-- Source text --
:::::

Clara Schmidt and Ilona Marx standing outside talking to each other.
Clara Schmidt (left) explains to Ilona Marx how she cultivates fungi.

What applications do you envisage for your fungi?
Oyster mushrooms are edible – they make a great meat substitute. The therapeutic powder that I extract from lion’s mane mushrooms is added to food, and reishi mushrooms can be made into tea. (Editor's note: lion's mane and reishi are regarded as superfoods. Lion's mane, for example, are abundant in minerals and trace elements). I grow my mushrooms on a substrate of wood chips and rye, which I afterwards use as fertiliser for the vegetables in my garden. Even when the mushrooms have been harvested, that substrate is still full of mycelia, and although I only began to use it just under a year ago, the vegetables are growing like crazy. It’s a circular process. I only use wood from freshly cut trees from the surrounding forests. All of the raw materials I add are grown organically, and most are from local sources. I use the my vegetable scraps and other organic waste to create my own humus in the basement, with the help of earthworms. And then I use that humus to regenerate the soil in the gardens of my customers. That, together with the mushroom courses, is my main business.

Regenerate soil?
Yes. I get asked to look at gardens where plants are either diseased or not thriving. I apply humus, build mushroom beds and mulch the soil with fungal substrate. And I use nettle manure as a natural fertiliser. That also boosts the plants’ immune systems. By deliberately introducing certain fungi into the natural environment and adding biomass, I enrich soils with important nutrients and remove toxic pollutants. This allows healthy plant growth and cures diseases.

Clara Schmidt holds soil in her hands.

Have you found any support for your idea in Düsseldorf?
Not a lot so far. At the moment I’m finding Instagram very useful. It’s where I connect with many like-minded people and I’m able to network. This happens organically, almost effortlessly in fact, quite similar to the process I observe in my fungal networks (laughs).

What are you teaching people on your mushroom courses?
My own core knowledge about fungi cultivation. I also provide some insight into all the different things fungi can do. And I sell my own grow kits and demonstrate how to cultivate fungi. I also talk about the possibilities of soil regeneration.

How do you find your customers?
Through word of mouth. I gave a talk at the Im Schiffchen restaurant once. It all took off in a fairly organic way from that.

Photos of fungi arranged on a dark wooden table.

:::::

-- Data records --
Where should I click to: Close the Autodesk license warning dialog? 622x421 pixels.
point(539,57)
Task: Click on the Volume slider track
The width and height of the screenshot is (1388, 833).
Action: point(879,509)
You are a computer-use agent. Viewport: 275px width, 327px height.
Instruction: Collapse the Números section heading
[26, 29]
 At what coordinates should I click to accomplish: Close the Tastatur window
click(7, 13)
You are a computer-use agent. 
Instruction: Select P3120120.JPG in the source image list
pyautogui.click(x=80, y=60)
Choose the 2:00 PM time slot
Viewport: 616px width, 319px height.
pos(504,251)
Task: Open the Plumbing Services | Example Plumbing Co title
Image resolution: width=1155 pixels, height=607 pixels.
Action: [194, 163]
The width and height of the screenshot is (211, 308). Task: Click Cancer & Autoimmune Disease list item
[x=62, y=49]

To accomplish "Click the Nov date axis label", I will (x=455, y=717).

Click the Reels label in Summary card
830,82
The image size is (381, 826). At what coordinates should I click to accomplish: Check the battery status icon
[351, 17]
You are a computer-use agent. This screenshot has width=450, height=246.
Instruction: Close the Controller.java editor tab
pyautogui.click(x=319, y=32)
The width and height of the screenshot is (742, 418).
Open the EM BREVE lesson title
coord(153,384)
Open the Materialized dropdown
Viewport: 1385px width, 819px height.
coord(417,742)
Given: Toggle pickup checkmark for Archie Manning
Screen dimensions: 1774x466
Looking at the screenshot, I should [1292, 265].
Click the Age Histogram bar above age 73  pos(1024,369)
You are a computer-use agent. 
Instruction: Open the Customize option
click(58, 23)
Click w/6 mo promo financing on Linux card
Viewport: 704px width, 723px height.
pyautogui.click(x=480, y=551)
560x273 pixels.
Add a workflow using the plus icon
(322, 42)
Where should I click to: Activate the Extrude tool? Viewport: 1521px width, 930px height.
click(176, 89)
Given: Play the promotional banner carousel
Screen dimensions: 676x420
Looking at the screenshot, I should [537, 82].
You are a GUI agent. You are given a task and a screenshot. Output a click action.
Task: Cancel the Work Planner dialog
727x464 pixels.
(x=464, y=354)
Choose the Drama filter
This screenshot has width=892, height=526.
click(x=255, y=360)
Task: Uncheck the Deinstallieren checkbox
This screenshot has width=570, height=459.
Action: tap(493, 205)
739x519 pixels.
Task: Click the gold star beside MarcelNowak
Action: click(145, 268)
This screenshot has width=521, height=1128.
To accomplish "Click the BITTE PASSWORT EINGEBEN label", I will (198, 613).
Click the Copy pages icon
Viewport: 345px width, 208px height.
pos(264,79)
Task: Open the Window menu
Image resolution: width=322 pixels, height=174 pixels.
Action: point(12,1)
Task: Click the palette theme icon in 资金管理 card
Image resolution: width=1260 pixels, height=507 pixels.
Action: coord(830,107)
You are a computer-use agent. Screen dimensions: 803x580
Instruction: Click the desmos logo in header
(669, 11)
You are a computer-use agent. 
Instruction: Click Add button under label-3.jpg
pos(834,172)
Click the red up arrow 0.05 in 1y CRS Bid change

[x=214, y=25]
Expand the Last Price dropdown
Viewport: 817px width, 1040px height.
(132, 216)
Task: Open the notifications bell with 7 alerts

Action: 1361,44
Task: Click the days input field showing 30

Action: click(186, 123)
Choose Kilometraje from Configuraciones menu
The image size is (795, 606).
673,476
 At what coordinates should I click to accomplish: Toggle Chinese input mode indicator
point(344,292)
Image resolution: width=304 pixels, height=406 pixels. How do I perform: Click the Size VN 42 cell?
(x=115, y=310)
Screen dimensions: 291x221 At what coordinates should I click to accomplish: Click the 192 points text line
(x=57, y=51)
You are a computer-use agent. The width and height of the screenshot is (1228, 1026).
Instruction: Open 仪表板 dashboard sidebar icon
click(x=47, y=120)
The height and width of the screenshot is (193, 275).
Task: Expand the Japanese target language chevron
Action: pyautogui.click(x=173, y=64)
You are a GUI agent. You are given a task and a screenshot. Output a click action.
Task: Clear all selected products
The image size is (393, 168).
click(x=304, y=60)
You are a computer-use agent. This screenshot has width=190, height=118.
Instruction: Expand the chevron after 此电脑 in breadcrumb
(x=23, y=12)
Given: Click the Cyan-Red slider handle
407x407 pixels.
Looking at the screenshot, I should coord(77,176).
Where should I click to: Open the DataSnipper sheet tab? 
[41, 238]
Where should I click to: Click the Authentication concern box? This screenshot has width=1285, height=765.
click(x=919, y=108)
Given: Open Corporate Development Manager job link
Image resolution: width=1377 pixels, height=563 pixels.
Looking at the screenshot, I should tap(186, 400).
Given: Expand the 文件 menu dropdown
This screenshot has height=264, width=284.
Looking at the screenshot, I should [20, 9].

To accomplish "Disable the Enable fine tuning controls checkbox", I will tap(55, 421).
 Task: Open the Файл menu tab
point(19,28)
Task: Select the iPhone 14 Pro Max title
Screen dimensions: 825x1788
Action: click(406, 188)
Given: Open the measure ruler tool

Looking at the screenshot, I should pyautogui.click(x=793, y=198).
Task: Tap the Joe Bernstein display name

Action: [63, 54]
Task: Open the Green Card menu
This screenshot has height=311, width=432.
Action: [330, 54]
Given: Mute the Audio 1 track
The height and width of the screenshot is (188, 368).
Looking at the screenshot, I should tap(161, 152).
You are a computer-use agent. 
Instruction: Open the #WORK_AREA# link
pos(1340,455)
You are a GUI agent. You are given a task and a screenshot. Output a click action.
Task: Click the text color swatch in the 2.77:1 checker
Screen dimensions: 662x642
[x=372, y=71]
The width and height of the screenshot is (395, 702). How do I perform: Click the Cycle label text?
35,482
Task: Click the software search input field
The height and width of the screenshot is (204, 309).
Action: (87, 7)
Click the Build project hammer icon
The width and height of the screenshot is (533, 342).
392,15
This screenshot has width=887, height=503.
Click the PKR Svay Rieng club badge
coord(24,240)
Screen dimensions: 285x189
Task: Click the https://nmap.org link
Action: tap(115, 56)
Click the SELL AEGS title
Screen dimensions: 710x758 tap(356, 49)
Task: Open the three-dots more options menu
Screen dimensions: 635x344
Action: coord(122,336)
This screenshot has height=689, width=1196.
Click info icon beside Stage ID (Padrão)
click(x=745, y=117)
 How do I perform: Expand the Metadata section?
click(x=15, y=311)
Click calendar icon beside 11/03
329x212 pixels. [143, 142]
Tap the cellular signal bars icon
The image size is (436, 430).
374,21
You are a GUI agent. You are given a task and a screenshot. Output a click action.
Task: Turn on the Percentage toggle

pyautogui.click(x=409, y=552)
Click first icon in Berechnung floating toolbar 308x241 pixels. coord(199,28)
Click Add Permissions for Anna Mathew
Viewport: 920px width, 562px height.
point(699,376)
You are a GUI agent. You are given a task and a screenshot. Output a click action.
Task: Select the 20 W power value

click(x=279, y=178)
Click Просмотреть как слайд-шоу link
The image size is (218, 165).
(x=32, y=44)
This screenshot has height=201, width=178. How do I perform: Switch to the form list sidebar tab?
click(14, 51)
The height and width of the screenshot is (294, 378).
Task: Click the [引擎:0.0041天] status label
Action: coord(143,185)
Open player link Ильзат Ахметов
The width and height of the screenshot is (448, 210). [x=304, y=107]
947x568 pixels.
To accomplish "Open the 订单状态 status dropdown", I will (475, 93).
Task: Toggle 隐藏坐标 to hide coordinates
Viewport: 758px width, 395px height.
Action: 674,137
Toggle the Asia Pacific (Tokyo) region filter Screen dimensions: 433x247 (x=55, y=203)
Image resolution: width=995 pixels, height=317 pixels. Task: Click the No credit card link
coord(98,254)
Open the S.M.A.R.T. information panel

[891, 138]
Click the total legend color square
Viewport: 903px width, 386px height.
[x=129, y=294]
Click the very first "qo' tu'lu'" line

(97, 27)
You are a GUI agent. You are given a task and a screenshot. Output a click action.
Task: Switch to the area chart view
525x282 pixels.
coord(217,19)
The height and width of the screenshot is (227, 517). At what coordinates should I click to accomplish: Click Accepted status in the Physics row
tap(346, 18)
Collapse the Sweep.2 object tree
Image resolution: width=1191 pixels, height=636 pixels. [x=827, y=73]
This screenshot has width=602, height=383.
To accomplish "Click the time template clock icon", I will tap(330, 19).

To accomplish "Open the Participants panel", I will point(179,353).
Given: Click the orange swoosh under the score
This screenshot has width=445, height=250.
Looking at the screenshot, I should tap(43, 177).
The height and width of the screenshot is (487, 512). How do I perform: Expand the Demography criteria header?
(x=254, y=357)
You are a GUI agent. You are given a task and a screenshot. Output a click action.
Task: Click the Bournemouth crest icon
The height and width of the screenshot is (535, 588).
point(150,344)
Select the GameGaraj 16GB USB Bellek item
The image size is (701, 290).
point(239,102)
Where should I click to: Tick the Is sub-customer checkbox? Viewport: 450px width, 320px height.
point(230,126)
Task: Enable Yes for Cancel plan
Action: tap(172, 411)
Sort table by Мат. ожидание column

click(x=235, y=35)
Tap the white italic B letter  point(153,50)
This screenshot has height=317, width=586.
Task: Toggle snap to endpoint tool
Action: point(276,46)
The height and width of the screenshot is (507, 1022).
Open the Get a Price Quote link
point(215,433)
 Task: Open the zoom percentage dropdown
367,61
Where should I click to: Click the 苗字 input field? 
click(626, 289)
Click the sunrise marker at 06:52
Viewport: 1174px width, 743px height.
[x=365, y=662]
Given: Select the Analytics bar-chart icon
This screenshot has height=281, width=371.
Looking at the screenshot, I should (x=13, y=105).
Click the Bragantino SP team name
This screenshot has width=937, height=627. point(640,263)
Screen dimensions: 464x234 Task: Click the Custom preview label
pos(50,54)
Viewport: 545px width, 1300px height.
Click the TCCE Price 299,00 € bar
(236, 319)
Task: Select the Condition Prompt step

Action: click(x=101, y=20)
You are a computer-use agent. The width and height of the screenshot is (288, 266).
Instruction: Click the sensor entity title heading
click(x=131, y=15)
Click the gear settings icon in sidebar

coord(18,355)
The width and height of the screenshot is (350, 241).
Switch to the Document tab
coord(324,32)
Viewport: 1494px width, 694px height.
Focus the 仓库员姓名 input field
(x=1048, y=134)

:::::

-- Task item --
In the interview on fungi cultivation, what substrate does Clara Schmidt grow her mushrooms on?

-- Written solution --
Wood chips and rye.